Une nette dégradation est tout de même attendue
L'année 2020 reste toutefois une année noire pour les ETI. Dès fin août, les entreprises de taille intermédiaires (ETI) craignaient pour la très grande majorité (79%) une contraction importante de leur activité à cause de la crise de Covid-19. Malgré les espoirs de reprise, l’enquête annuelle de conjoncture ETI de Bpifrance vient confirmer ces prévisions, les ETI subissant de plein fouet le choc économique mondial provoqué par la pandémie. Seulement 15% des ETI anticipent ainsi une hausse de leur chiffre d’affaires entre 2019 et 2020, alors que 60% d’entre elles anticipent une baisse.
Ce pessimisme a eu deux conséquences négatives principales chez les ETI : d’une part, une plus grande frilosité au niveau de leurs dépenses d’investissement en 2020, avec un recul prévisionnel de 47 points sur un an, à 19%. Cette frilosité se retrouve dans les projets de création de filiale, puisqu’on observe une baisse des projets de 9 points, et dans la prise en compte de participations, en baisse de 8 points (à 35%). D’autre part, un effet sur l'emploi, le solde prévisionnel des effectifs en France perdant lui aussi 47 points, et celui des effectifs à l’étranger, 22 points.

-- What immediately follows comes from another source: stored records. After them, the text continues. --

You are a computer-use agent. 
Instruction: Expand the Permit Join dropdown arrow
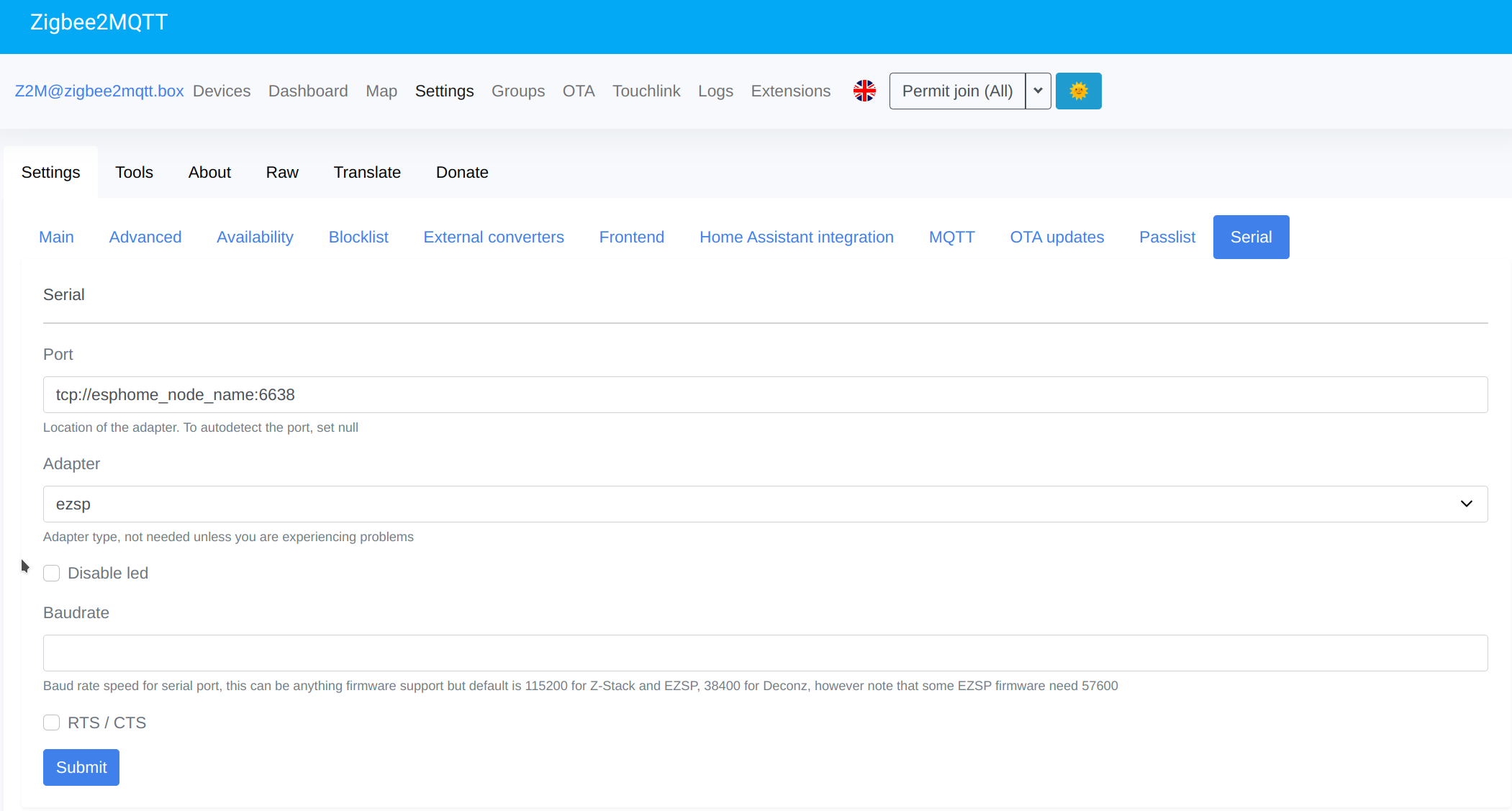click(1039, 91)
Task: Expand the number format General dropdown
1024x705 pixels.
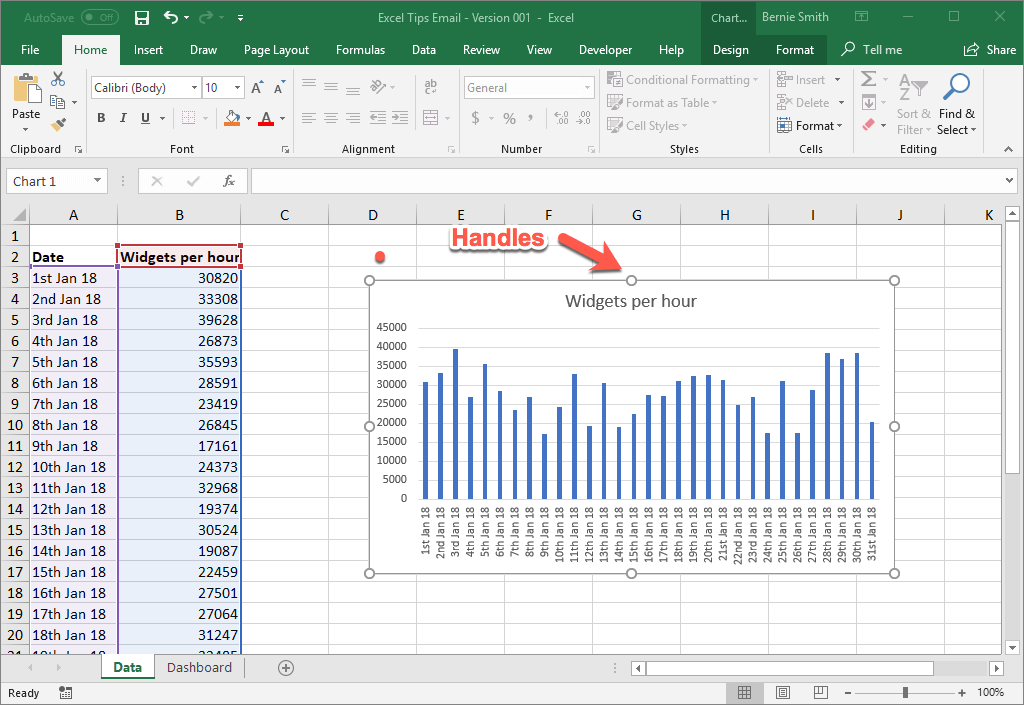Action: pos(588,88)
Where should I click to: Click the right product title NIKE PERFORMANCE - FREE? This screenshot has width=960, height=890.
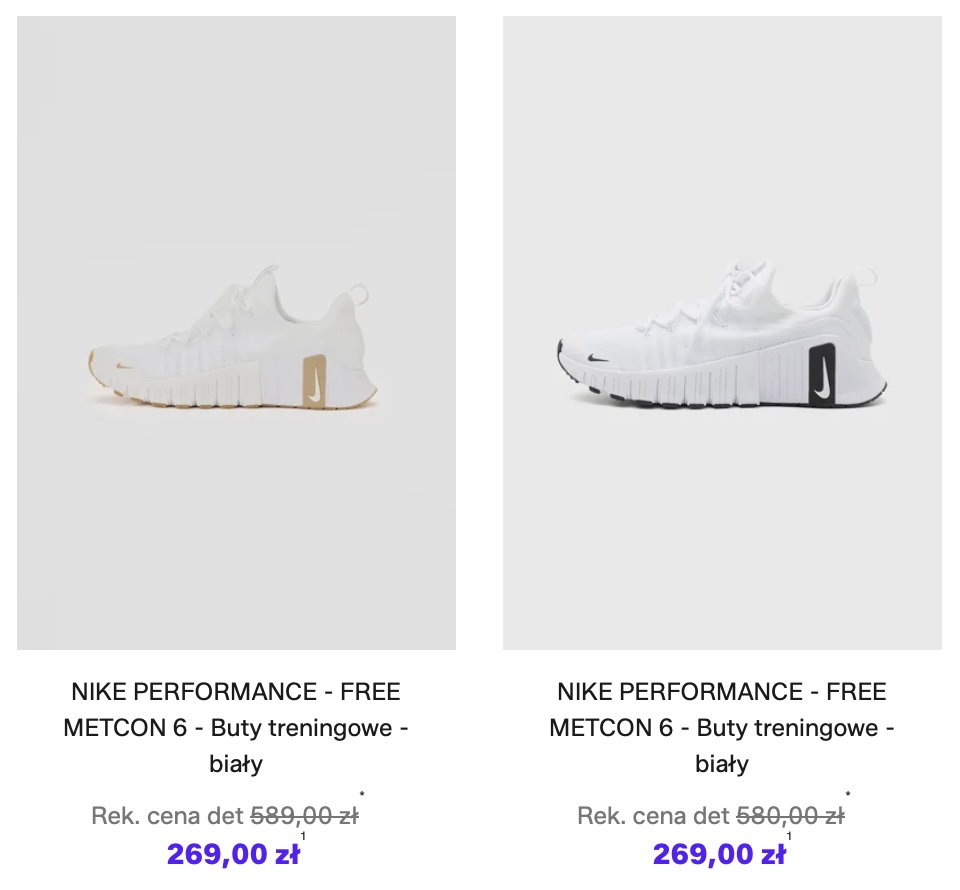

Les entreprises internationales souffrent davantage
Le rapport de Bpifrance permet en outre de se rendre compte que les ETI internationalisées pâtissent de manière plus importante de la récession économique mondiale. Au niveau de leur chiffre d’affaires, ces entreprises tournées vers des échanges mondiaux, "habituellement les plus optimistes, enregistrent la correction la plus forte", nous apprennent les analystes. Leurs perspectives d’exportation sont ainsi très dégradées sur l’ensemble des zones, à -46%, ce qui représente un recul de 73 points par rapport aux perspectives de 2019. Au niveau de la trésorerie, les ETI internationalisées sont également plus pessimistes : elles anticipent un recul de 47 points sur un an, contre "seulement" -36 points pour l’ensemble des ETI du territoire français. Dans l’Industrie, on retrouve aussi des chiffres très bas en ce qui concerne l’évolution des effectifs (recul de 59 points en un an). Or, les ETI industrielles représentent une "population se recoupant fortement avec les ETI internationalisées", nous apprend-on dans ce rapport, ce qui souligne encore une fois l'impact plus fort de cette pandémie sur les ETI internationalisées.